Critical Update: The Defender’s Dilemma 


Soon the Homeland Security Department will be able to compete for cyber talent without the shackles of the federal government’s rigid paytable.

The demand for cybersecurity experts is skyrocketing around the globe, and that doesn’t bode well for the federal government.

Salary caps, lengthy onboarding and rigid career ladders have historically made it hard for agencies to recruit top cyber talent, and with worldwide digital threats on the rise, the competition is only going to get stiffer. But officials at the Homeland Security Department think they can bring more of that limited cyber talent into government by flipping the hiring process on its head.

The Cyber Talent Management System, set to debut in early 2020, will do away with entire General Schedule system and give Homeland Security officials more flexibility in the jobs, salaries and benefits it can offer to cybersecurity personnel. The department plans to hire some 150 employees using the new system next year, and if all goes well, officials may expand it to include positions beyond cybersecurity, according to Chief Human Capital Officer Angela Bailey.

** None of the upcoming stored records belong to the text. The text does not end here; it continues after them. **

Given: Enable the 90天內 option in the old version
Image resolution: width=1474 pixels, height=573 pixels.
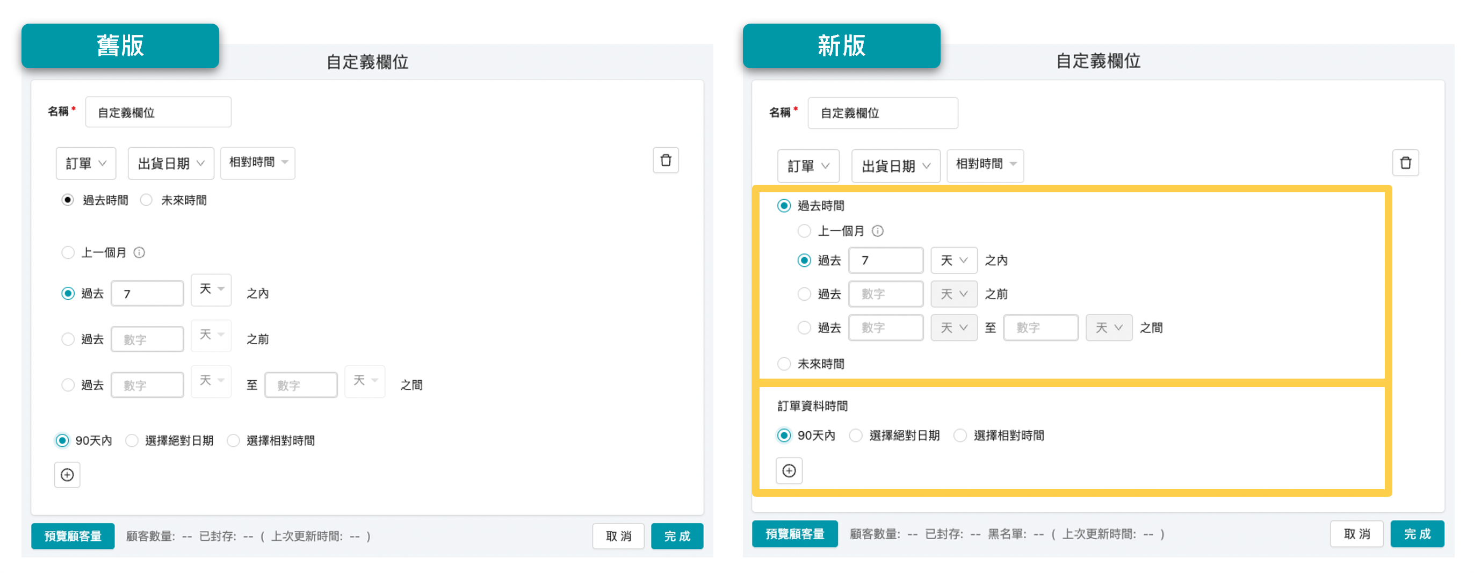Looking at the screenshot, I should point(63,440).
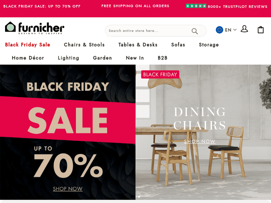Select the Lighting menu item

[68, 58]
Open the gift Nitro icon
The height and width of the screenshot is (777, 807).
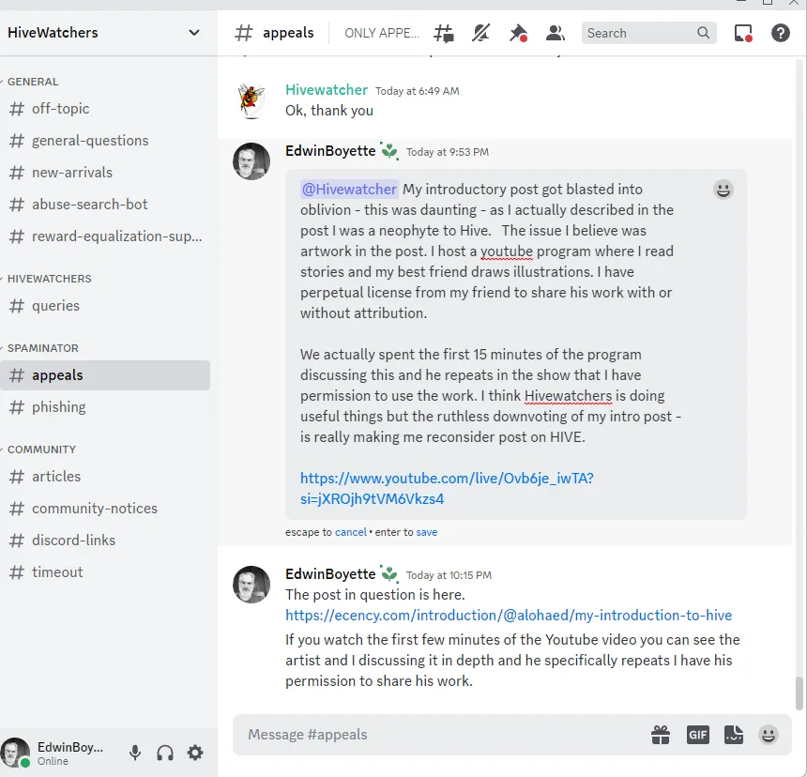(661, 735)
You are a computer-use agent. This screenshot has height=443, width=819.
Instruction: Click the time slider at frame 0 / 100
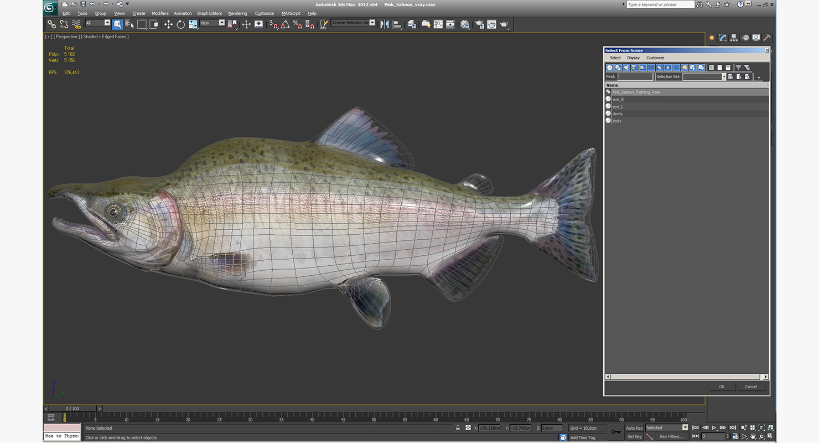(x=72, y=409)
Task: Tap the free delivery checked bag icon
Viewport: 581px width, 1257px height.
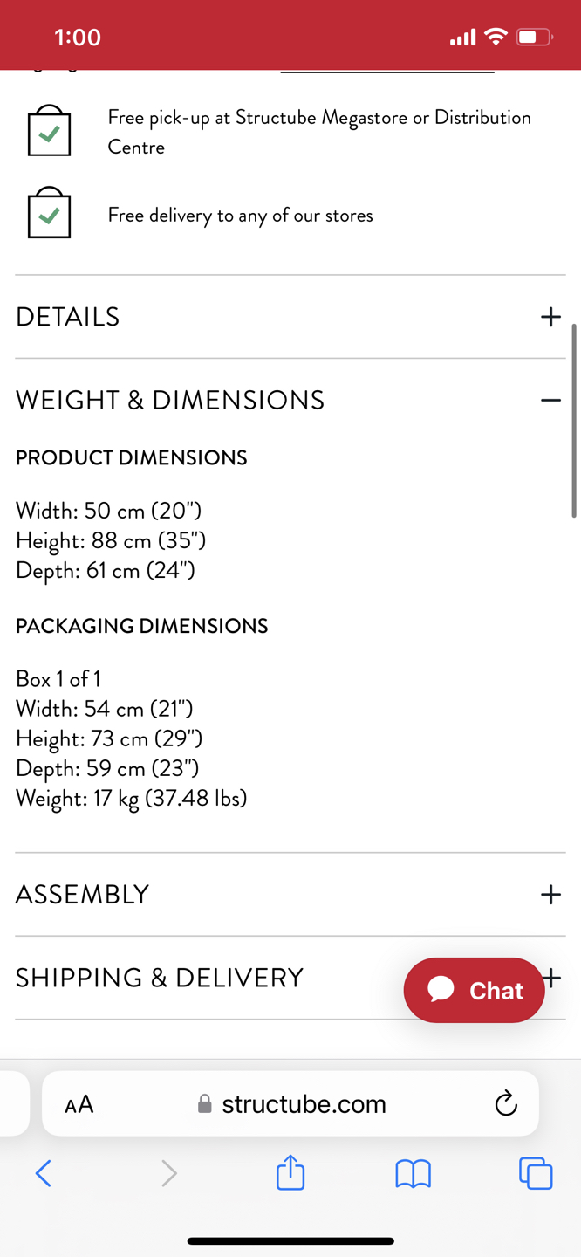Action: tap(49, 212)
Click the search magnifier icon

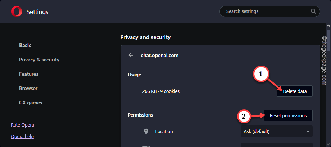pyautogui.click(x=313, y=11)
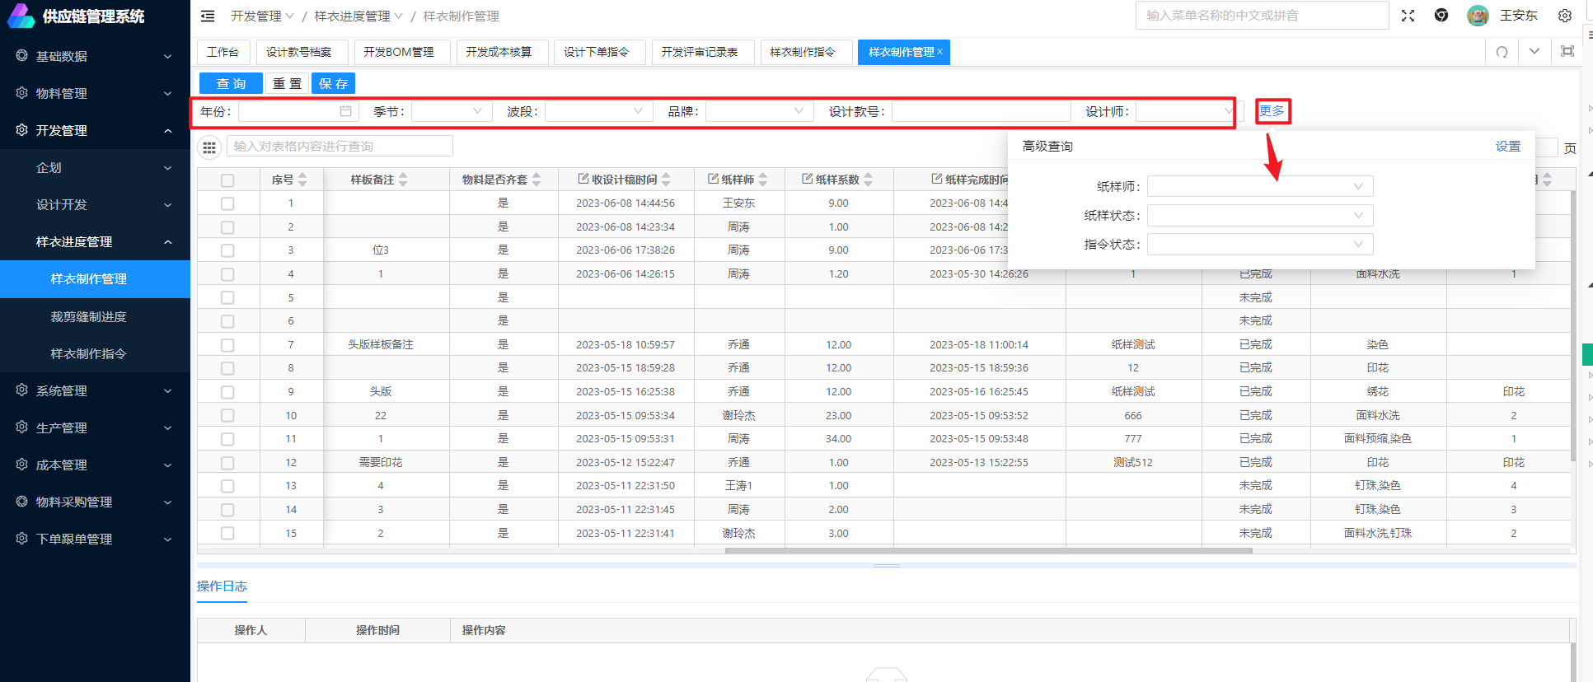Click the 设置 link in advanced query
The height and width of the screenshot is (682, 1593).
pos(1507,146)
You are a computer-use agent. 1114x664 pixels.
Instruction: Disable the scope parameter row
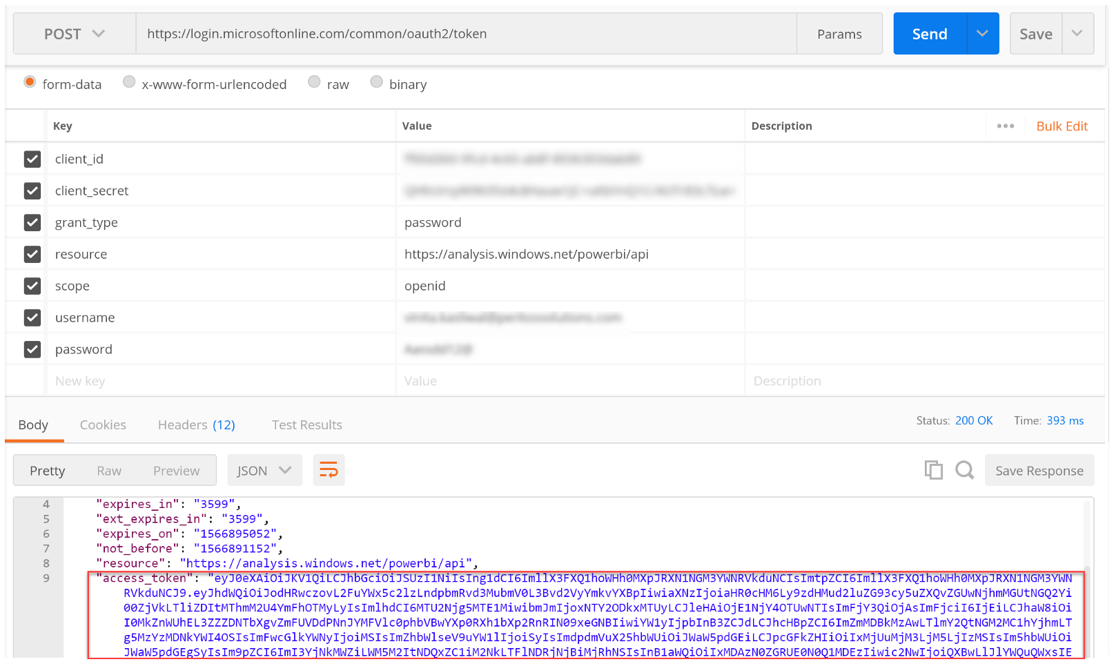[x=32, y=286]
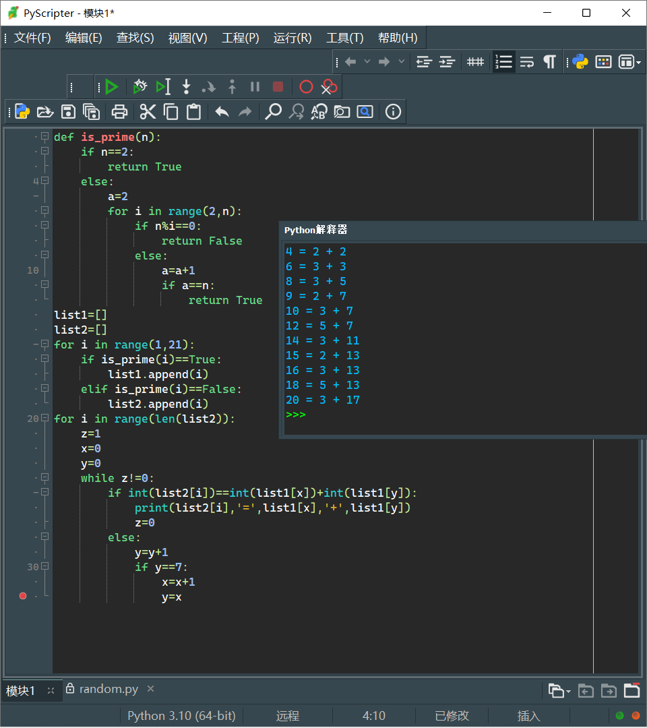The image size is (647, 728).
Task: Click the Print icon in the toolbar
Action: (x=119, y=112)
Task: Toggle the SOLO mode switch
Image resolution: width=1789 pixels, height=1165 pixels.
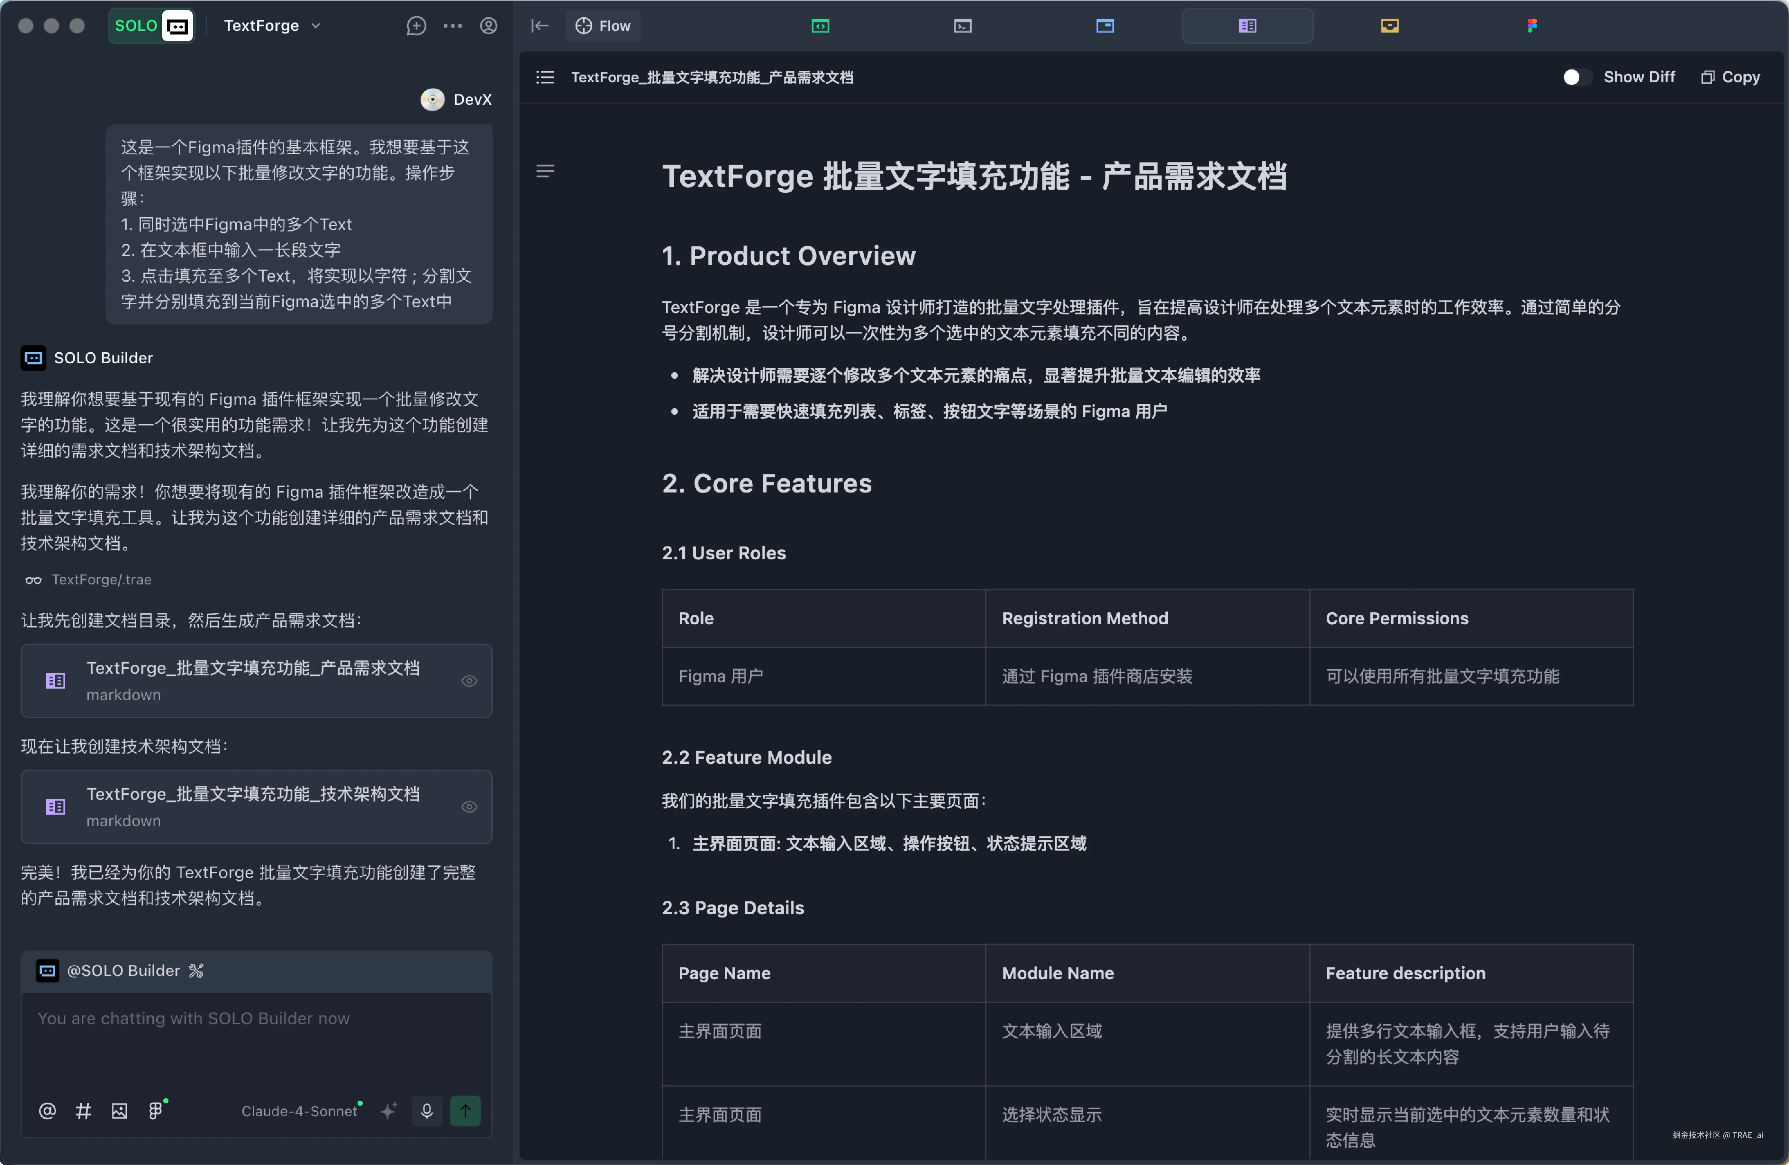Action: point(151,26)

“The old way of doing things isn't going to work,” Bailey says on the latest episode of Critical Update. “What we're going to do is literally start from scratch and build a personnel system that's really designed for not only today but will carry us through the 21st century.”

The new strategy was in the works for a long time. Congress gave department officials the authorities to create the system back in 2014, and in the interim years, recruiting cybersecurity personnel was still a heavy lift, says Suzanne Spaulding, the former undersecretary for the National Protection and Programs Directorate who now serves as a senior adviser at the Center for Strategic and International Studies.

“Finding talented people was a challenge, but the bigger frustration is even when we were able to ... convince them to take the lower salary and come into government, it took so long to bring them on board,” she said.

While the Cyber Talent Management System could help the agency overcome many of those obstacles, there’s still more work to be done. The federal cyber workforce is still overwhelmingly white and male, and building a more diverse pool of specialists might require a similar overhaul of the agency’s management and HR practices, Spaulding said.